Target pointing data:
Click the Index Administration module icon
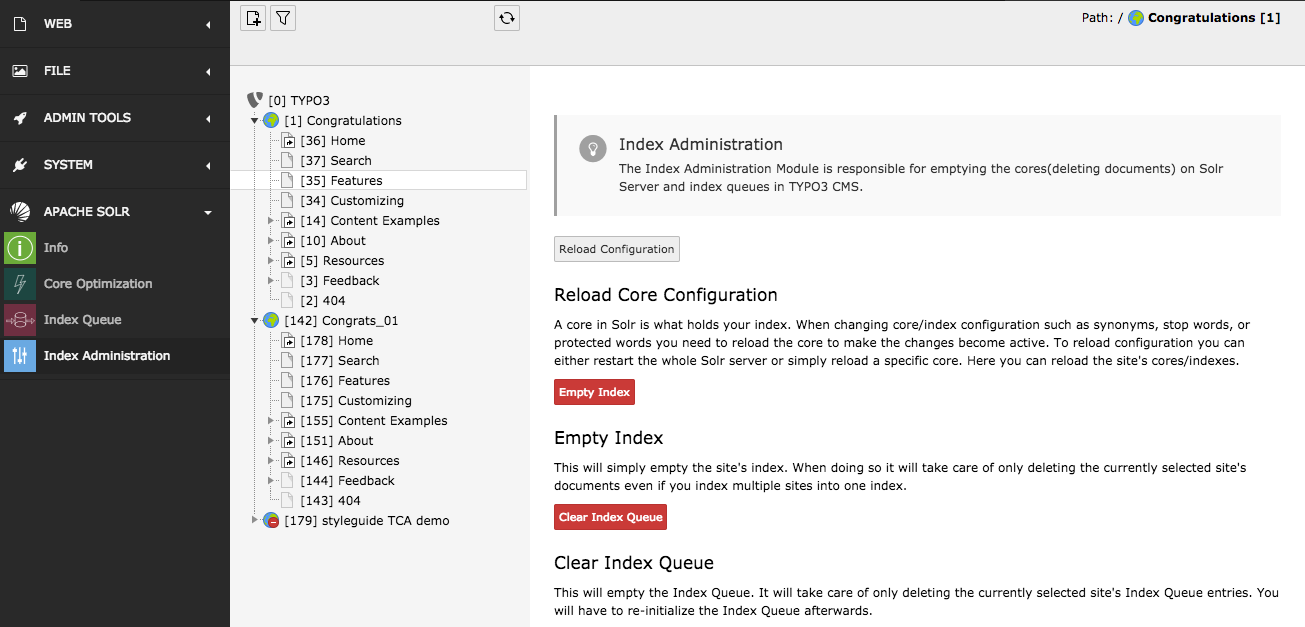 tap(20, 356)
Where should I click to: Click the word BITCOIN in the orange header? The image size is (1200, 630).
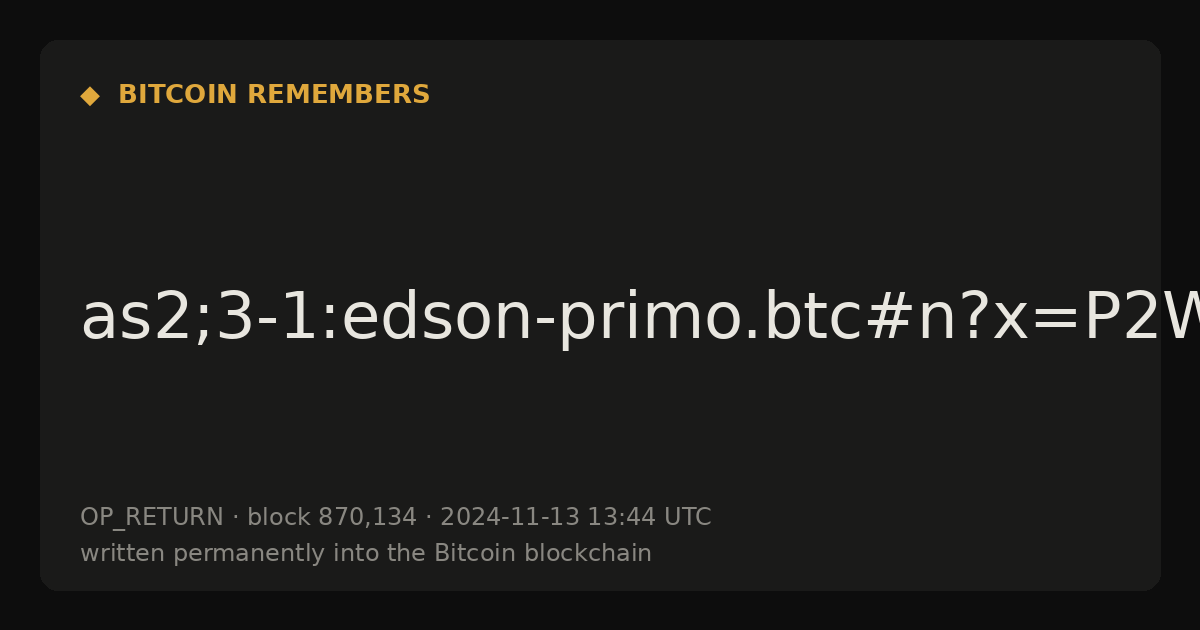pyautogui.click(x=178, y=95)
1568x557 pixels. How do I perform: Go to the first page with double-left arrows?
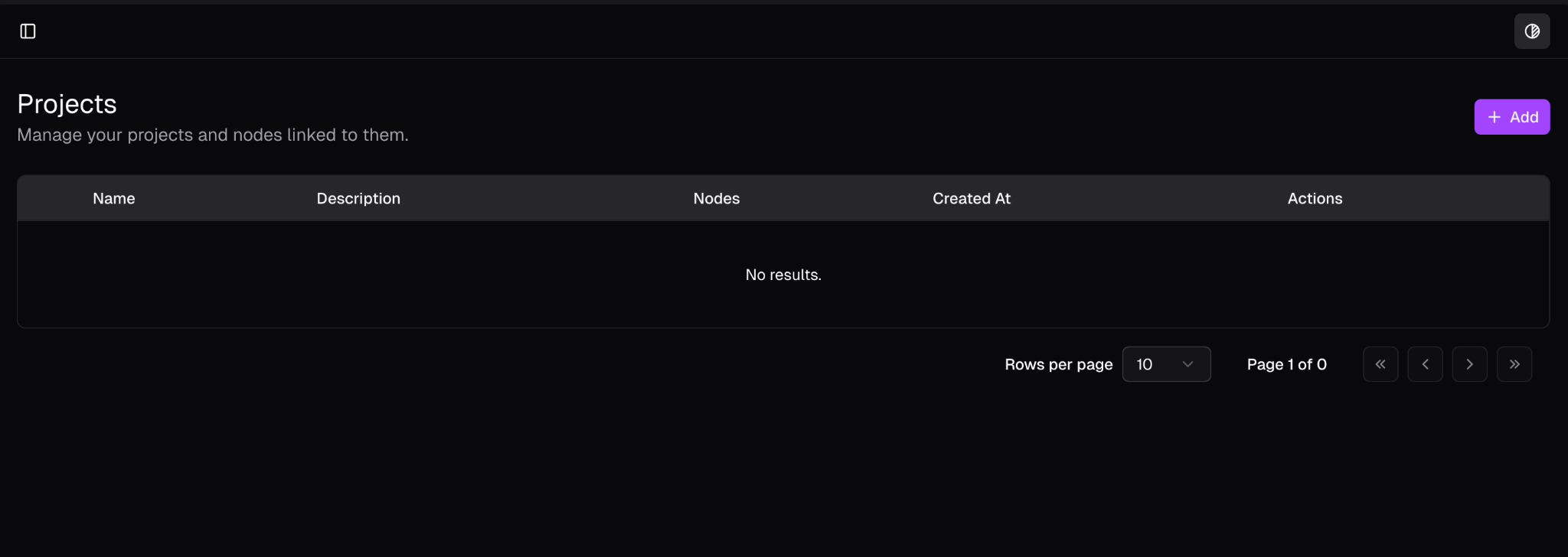(1380, 364)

> Given request: Turn the material above into a numbered list with no blank lines, leaving the pictures out.

> Worked solution:
1. Click the Index Administration module icon
2.  tap(20, 356)
3. Where should I click to: Click the word BITCOIN in the orange header? The image size is (1200, 630).
4. pyautogui.click(x=178, y=95)
5. 1568x557 pixels. How do I perform: Go to the first page with double-left arrows?
6. (1380, 364)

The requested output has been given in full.